Obsessive-compulsive disorder (OCD) is a disorder in which people have recurring, unwanted thoughts, ideas, or sensations (obsessions) that make them feel driven to do something repetitively (compulsions).
Repetitive behaviors, such as hand washing, checking on things, or cleaning, can significantly interfere with a person’s daily activities and social interactions.
Many people without OCD have distressing thoughts or repetitive behaviors. However, these thoughts and behaviors do not typically disrupt daily life. For people with OCD, thoughts are persistent, and behaviors are rigid. Not performing the behaviors commonly causes great distress. Many people with OCD know or suspect their obsessions are not realistic; others may think they could be true (known as limited insight). Even if they know their obsessions are not realistic, people with OCD have difficulty disengaging from the obsessive thoughts or stopping the compulsive actions.

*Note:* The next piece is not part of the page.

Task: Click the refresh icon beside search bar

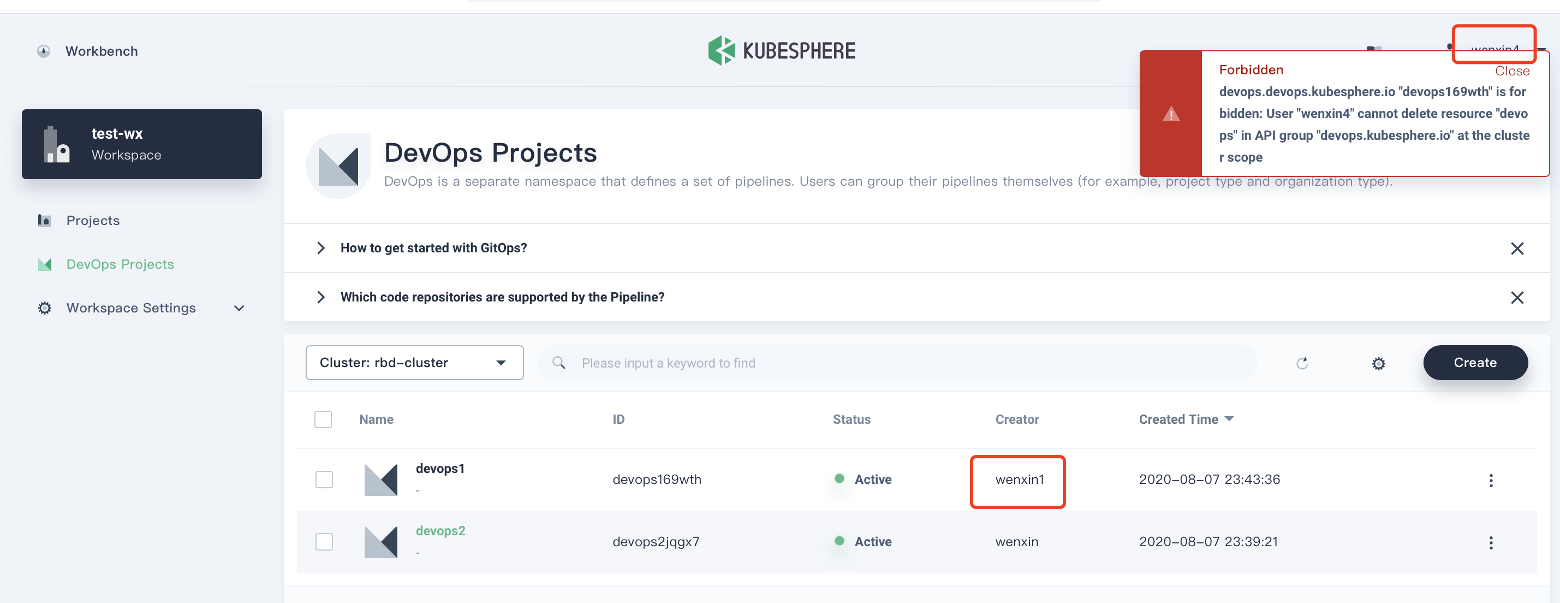Action: pos(1302,363)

OCD affects 2-3% of people in the United States, and among adults, slightly more women than men are affected. OCD often begins in childhood, adolescence, or early adulthood; the average symptoms appear at 19.
Patients with OCD who receive appropriate treatment commonly experience improved quality of life and functioning. Treatment may improve an individual's ability to function at school and work, develop and enjoy relationships, and pursue leisure activities.